— STATED TASK —
Count how many lines in the entries below contain the string "green". Case counts, and your reply should be the number alone.

— PROVIDED INFORMATION —
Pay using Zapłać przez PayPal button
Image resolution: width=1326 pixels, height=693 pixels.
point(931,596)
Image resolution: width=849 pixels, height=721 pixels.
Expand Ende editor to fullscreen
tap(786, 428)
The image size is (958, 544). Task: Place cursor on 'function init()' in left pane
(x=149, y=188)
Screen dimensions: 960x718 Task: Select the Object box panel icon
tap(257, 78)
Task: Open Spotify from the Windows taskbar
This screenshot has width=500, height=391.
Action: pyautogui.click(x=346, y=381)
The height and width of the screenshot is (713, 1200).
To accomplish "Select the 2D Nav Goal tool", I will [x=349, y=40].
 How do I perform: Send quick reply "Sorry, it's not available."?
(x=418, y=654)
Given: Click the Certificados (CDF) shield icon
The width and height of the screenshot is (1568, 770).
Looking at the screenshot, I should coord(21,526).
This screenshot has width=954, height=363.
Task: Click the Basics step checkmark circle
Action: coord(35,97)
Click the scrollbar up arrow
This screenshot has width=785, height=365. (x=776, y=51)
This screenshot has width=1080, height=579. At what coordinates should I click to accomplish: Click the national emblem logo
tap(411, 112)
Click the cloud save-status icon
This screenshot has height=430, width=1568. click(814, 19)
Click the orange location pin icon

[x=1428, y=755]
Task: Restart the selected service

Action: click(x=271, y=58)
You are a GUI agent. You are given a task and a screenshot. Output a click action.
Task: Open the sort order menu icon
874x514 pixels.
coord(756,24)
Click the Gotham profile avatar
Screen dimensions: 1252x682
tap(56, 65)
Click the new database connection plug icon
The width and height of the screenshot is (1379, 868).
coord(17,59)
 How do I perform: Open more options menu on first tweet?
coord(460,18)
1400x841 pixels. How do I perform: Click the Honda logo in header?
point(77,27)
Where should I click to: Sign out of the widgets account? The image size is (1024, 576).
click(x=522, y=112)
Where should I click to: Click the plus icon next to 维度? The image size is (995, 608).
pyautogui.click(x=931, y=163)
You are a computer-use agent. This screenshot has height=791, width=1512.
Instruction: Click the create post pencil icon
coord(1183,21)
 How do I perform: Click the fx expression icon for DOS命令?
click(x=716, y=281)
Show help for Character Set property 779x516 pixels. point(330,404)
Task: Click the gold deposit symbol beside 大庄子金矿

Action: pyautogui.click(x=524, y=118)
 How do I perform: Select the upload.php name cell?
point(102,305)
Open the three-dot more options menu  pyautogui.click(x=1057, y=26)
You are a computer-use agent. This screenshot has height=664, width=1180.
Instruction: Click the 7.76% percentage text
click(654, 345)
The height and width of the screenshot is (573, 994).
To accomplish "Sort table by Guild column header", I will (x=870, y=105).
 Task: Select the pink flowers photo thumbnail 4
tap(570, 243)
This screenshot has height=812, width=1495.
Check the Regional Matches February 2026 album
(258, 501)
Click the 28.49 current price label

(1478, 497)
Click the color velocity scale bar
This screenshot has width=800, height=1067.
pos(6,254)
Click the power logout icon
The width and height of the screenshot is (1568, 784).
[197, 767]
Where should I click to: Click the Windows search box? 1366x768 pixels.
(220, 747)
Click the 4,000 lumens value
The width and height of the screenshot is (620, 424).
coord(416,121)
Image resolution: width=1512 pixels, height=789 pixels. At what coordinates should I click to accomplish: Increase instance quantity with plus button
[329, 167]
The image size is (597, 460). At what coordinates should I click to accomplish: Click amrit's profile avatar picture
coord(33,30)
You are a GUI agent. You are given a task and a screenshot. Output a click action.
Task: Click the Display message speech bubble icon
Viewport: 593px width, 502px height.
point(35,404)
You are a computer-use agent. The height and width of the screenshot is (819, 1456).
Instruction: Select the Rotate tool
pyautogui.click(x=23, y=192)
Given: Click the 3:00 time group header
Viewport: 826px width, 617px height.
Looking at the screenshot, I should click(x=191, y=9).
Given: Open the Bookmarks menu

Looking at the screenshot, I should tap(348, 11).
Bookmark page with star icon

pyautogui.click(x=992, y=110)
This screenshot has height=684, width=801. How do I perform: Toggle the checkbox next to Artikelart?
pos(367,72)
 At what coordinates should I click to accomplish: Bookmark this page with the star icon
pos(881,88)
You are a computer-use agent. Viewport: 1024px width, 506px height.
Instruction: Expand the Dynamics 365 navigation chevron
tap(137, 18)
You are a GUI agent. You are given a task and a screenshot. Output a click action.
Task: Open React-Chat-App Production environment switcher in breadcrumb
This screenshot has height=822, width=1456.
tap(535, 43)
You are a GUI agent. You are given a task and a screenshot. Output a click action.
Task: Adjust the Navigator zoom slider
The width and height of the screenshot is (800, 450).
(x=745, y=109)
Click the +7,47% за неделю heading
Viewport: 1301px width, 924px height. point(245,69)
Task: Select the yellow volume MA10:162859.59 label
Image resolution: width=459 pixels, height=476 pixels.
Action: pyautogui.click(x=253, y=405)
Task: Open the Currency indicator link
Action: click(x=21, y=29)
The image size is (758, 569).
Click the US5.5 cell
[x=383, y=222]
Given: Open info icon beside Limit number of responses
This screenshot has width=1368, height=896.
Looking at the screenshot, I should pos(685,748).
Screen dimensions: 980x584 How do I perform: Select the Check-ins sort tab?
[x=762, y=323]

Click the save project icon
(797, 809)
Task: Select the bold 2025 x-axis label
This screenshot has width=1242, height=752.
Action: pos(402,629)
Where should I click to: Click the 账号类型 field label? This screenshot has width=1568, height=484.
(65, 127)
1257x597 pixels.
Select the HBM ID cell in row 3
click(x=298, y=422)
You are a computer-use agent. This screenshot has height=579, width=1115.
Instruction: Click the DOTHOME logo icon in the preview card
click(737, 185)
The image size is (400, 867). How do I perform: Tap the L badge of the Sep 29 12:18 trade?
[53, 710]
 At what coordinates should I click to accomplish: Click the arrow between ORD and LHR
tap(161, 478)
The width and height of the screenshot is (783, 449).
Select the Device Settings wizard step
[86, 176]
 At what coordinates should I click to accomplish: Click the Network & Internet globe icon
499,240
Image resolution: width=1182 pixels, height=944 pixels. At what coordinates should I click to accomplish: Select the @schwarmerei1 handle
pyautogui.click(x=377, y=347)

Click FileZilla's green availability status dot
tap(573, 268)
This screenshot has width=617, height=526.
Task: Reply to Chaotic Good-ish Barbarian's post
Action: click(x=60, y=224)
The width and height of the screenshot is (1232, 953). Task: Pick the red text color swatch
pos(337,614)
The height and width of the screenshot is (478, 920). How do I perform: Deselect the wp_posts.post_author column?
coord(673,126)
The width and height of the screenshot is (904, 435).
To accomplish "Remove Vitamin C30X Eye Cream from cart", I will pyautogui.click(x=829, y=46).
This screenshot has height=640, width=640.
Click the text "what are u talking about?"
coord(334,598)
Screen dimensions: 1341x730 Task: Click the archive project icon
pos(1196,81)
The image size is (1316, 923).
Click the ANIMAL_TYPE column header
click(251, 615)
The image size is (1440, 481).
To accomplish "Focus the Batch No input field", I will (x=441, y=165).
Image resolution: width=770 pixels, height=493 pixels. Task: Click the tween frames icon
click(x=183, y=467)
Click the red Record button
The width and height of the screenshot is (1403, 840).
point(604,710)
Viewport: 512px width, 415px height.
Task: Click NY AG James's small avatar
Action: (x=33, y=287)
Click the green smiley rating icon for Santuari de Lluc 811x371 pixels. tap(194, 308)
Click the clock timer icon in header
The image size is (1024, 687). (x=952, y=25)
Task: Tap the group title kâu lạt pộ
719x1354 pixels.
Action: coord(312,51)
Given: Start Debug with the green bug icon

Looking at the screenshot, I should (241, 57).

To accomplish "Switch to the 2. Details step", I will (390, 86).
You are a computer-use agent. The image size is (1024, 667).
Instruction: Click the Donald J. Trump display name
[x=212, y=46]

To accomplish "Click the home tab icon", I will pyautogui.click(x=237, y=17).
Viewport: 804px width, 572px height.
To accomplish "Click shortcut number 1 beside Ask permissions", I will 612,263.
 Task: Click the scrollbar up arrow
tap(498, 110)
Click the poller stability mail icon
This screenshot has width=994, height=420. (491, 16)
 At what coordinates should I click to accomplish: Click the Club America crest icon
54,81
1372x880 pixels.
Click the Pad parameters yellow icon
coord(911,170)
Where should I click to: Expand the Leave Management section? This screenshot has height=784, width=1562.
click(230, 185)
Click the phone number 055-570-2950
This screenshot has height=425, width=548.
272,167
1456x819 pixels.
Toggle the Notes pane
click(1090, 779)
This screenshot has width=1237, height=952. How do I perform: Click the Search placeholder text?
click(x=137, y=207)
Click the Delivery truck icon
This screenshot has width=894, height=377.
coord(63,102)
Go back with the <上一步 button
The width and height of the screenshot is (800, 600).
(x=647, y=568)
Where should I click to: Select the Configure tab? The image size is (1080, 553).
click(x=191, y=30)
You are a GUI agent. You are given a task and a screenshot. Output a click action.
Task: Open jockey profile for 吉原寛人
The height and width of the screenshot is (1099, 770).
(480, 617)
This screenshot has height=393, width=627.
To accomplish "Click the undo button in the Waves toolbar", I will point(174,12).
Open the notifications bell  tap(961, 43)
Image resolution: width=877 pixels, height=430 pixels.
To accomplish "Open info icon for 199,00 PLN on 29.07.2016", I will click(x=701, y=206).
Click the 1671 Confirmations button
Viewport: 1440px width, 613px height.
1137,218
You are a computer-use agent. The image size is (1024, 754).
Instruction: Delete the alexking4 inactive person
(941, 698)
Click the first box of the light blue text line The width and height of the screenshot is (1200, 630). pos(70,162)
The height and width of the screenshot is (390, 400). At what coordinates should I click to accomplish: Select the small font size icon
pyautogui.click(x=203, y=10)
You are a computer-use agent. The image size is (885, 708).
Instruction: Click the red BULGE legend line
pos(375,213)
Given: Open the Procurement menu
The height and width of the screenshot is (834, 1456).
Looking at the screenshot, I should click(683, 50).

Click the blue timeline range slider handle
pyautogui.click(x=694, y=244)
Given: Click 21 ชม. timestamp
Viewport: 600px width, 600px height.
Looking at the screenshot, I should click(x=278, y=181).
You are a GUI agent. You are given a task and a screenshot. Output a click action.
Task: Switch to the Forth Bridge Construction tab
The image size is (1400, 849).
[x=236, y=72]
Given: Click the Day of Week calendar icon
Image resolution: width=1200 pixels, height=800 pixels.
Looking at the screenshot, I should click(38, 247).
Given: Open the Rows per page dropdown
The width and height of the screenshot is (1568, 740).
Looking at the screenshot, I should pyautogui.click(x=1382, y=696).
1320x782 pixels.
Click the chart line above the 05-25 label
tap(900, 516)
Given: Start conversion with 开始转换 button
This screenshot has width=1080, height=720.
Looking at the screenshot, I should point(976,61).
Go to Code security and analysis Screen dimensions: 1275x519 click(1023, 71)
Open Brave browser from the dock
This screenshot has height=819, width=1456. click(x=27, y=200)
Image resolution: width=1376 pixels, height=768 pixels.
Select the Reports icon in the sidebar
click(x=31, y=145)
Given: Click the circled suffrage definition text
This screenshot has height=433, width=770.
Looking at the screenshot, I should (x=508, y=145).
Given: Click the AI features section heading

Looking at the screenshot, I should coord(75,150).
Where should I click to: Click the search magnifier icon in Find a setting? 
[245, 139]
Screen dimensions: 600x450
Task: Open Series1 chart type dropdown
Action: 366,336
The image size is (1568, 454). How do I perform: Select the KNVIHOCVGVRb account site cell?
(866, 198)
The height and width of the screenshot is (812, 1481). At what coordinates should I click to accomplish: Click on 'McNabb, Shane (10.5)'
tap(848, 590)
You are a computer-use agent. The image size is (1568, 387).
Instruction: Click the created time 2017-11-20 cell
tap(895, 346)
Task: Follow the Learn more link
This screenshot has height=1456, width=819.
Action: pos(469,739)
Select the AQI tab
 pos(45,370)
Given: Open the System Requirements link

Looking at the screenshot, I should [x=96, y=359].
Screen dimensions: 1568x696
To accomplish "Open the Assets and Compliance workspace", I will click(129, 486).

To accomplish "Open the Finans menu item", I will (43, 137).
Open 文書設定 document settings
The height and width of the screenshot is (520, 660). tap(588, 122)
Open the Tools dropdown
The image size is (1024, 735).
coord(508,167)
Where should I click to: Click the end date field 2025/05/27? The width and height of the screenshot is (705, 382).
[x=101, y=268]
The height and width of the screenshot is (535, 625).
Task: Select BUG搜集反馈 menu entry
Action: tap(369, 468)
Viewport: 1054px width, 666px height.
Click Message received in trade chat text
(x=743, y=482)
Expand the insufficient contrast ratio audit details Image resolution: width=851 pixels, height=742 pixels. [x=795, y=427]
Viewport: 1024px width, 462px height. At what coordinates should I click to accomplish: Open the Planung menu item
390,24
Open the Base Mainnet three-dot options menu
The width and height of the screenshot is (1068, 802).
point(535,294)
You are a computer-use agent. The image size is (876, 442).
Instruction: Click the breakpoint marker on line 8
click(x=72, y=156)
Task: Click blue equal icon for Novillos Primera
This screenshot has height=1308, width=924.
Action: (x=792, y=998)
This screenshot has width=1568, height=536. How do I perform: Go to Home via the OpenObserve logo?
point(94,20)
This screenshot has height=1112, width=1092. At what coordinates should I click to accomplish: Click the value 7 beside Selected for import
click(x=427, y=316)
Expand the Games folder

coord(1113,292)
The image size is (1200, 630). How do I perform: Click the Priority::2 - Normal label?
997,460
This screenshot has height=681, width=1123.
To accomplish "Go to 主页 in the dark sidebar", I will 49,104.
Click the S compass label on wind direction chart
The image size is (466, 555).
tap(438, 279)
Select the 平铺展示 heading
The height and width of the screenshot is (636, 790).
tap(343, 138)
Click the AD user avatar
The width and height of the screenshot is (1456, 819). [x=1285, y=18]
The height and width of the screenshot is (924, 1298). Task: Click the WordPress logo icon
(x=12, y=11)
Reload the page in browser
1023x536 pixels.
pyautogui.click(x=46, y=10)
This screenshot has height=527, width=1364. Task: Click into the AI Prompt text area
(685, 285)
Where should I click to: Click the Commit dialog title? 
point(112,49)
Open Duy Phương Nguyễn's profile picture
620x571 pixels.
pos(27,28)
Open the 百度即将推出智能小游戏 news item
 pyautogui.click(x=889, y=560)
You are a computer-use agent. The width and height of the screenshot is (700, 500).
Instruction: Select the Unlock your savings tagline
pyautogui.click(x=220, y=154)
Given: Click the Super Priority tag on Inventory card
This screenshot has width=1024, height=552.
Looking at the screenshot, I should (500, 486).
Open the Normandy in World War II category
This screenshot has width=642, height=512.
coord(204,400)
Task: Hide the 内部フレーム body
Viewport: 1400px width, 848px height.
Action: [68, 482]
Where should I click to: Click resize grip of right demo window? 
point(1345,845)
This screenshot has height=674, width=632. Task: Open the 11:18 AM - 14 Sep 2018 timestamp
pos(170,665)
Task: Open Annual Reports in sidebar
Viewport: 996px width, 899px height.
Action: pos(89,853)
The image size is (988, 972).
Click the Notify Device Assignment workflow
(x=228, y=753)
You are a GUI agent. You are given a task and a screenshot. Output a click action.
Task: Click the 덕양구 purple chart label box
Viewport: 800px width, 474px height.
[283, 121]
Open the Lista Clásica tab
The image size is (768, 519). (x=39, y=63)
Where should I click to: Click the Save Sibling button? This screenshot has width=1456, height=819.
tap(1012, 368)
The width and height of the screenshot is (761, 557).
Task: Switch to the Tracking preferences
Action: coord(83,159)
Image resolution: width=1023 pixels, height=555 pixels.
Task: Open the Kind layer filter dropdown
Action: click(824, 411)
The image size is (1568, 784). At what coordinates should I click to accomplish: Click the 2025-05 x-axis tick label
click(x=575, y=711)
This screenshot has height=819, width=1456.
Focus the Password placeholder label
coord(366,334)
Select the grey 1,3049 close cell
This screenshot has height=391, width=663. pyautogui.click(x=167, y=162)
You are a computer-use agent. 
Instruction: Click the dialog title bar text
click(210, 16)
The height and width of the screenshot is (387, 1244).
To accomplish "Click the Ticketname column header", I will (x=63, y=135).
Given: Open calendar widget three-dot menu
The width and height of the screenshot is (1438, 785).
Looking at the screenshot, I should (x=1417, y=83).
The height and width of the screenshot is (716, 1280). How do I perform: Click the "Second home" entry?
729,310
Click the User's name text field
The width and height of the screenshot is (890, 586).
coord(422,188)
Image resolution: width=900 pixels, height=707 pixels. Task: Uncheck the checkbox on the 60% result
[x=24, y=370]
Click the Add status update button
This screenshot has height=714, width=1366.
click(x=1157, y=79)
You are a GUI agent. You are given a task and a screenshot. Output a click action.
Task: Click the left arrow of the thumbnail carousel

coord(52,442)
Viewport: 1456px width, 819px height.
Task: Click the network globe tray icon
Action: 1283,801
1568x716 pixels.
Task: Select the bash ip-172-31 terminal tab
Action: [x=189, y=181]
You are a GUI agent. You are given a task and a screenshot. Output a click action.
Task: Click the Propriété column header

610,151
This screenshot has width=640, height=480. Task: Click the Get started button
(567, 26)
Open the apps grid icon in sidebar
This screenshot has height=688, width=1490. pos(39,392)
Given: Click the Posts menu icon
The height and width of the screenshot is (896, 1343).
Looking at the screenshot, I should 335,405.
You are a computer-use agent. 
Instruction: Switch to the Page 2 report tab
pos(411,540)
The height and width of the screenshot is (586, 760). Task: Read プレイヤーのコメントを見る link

— RIGHT ANSWER —
3